Leader/Follower Replication — Detailed#
flowchart TB
subgraph App[Application]
W[Write traffic]
R[Read traffic]
end
subgraph Primary[Primary / Leader]
PRI[(Primary DB)]
WAL[WAL / Binlog]
POS[LSN / GTID position]
end
subgraph Sync[Sync Replicas - same DC]
SR1[(Sync Replica 1)]
SR2[(Sync Replica 2)]
end
subgraph Async[Async Replicas - cross-region/read scaling]

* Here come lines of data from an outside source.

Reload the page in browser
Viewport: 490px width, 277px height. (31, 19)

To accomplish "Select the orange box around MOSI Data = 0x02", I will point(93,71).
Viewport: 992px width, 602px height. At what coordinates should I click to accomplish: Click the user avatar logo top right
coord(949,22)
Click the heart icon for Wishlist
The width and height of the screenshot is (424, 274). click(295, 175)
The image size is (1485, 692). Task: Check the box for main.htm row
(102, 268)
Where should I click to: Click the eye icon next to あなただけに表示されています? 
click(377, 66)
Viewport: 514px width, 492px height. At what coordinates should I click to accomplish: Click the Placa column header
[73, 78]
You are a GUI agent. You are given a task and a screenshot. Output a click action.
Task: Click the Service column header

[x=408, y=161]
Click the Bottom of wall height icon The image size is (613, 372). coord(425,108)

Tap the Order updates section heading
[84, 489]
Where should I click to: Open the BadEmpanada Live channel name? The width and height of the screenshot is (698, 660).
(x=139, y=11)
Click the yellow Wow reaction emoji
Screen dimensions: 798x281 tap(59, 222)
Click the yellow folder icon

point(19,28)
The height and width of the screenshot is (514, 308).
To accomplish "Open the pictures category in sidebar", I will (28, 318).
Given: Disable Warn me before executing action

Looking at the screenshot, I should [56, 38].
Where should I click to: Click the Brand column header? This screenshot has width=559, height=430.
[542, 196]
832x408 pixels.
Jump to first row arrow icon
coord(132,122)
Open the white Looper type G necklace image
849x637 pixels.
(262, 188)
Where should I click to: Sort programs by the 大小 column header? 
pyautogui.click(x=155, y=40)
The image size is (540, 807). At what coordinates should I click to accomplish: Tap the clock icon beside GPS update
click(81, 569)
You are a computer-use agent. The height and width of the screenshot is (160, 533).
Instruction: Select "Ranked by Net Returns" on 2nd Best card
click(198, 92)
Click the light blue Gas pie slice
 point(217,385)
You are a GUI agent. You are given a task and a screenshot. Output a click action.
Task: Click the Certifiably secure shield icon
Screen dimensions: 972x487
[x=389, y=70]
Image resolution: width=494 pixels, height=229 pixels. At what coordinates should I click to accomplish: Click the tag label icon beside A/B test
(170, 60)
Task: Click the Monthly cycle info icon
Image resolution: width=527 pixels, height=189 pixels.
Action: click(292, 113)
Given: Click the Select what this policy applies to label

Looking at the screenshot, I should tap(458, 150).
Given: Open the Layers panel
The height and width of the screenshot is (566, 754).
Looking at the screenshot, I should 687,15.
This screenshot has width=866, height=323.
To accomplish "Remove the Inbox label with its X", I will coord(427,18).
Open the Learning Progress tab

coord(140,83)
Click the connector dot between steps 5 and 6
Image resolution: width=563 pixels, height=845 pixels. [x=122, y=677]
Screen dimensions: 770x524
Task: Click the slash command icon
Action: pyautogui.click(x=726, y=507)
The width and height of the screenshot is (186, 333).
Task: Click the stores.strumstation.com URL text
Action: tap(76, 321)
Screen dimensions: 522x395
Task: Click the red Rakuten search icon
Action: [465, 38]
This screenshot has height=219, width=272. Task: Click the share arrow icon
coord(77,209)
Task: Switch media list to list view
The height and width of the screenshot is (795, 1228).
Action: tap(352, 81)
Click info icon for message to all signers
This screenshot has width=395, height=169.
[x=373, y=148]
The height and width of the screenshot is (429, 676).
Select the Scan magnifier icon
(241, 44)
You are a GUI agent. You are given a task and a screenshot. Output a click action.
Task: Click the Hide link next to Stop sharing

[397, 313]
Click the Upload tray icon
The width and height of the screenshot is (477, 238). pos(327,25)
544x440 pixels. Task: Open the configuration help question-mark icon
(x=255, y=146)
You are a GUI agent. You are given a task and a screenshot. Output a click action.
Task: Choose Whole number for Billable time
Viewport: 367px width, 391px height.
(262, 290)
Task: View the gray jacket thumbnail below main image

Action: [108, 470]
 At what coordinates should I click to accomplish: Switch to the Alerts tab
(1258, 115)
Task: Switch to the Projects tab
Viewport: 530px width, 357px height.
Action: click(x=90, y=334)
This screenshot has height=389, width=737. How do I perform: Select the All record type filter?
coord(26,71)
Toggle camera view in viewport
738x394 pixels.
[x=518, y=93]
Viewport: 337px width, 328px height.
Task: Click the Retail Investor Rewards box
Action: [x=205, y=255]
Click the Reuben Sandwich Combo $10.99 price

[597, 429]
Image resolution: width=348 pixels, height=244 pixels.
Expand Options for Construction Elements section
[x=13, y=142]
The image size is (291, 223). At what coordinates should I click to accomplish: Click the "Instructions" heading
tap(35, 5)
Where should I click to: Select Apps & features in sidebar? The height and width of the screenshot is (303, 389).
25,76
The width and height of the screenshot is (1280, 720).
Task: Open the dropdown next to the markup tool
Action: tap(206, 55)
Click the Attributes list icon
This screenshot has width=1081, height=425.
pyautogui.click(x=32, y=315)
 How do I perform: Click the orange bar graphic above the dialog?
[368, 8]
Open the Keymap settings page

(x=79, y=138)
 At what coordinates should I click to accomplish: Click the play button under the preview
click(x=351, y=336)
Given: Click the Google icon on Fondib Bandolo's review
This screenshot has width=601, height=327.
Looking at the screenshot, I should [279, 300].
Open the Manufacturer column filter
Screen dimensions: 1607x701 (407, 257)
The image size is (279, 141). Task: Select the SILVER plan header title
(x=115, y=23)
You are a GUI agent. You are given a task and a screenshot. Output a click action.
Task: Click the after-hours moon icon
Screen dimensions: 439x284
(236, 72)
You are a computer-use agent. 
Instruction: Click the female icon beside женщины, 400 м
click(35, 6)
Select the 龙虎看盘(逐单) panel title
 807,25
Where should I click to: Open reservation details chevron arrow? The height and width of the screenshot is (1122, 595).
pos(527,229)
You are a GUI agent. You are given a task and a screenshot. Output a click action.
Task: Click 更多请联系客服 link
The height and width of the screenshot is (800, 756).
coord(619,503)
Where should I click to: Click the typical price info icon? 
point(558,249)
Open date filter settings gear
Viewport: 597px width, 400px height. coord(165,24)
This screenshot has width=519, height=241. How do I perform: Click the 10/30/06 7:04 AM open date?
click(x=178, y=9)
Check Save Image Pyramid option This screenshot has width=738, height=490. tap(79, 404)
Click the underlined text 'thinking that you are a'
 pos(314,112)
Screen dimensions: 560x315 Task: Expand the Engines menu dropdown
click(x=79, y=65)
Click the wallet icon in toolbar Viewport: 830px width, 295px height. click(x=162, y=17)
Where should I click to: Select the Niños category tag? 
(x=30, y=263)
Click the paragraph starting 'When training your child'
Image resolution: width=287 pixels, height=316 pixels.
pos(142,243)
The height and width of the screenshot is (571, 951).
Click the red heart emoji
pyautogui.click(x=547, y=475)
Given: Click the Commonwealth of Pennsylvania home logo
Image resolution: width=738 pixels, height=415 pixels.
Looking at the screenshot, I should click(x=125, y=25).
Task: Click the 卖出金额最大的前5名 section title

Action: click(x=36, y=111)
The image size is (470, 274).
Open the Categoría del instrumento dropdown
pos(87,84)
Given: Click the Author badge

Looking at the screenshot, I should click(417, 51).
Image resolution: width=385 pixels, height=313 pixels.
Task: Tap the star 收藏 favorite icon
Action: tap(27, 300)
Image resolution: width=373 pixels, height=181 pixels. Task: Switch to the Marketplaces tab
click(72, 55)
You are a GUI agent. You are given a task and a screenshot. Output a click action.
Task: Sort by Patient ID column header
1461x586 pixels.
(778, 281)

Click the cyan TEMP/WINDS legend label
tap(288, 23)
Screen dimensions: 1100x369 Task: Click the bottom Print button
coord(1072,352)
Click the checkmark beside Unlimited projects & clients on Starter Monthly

AR1[(Async Replica<br/>read-only)]
AR2[(Async Replica<br/>analytics)]
AR3[(Cascading Replica)]
end
subgraph Failover[Failover & HA]
SENT([Sentinel / Orchestrator])
VIP[Virtual IP / DNS swap]
FENCE[Fencing / STONITH]
LAG[Replica lag monitor]
end
subgraph Modes
SYNC[Synchronous: ack on N replicas]
SEMI[Semi-sync: ack 1 replica]
ASYNC[Async: ack from leader only]
end
W --> PRI
PRI --> WAL
WAL -. ship .-> SR1
WAL -. ship .-> SR2
WAL -. ship .-> AR1
AR1 -. cascade .-> AR3
WAL -. ship .-> AR2
R -->|read-your-write| PRI
R -->|eventually consistent| AR1
R -->|eventually consistent| AR2
SENT -.health.-> PRI
SENT -.health.-> SR1
SENT -. promote .-> SR1
SENT --> VIP
SENT --> FENCE
LAG -.alert.-> SENT
classDef client fill:#dbeafe,stroke:#1e40af,stroke-width:1px,color:#0f172a;
classDef edge fill:#cffafe,stroke:#0e7490,stroke-width:1px,color:#0f172a;
classDef service fill:#fef3c7,stroke:#92400e,stroke-width:1px,color:#0f172a;
classDef datastore fill:#fee2e2,stroke:#991b1b,stroke-width:1px,color:#0f172a;
classDef cache fill:#fed7aa,stroke:#9a3412,stroke-width:1px,color:#0f172a;
classDef queue fill:#ede9fe,stroke:#5b21b6,stroke-width:1px,color:#0f172a;
classDef compute fill:#d1fae5,stroke:#065f46,stroke-width:1px,color:#0f172a;
classDef storage fill:#e5e7eb,stroke:#374151,stroke-width:1px,color:#0f172a;
classDef external fill:#fce7f3,stroke:#9d174d,stroke-width:1px,color:#0f172a;
classDef obs fill:#f3e8ff,stroke:#6b21a8,stroke-width:1px,color:#0f172a;
class VIP edge;
class W,R,WAL,POS,FENCE,LAG,SYNC,SEMI,ASYNC service;
class PRI,SR1,SR2,AR1,AR2,AR3 datastore;
class SENT compute;
Replication mechanics#
- Statement-based: SQL replayed. Cheap but non-deterministic (
NOW(),RAND()). - Row-based: serialized row diff. Deterministic, larger volume.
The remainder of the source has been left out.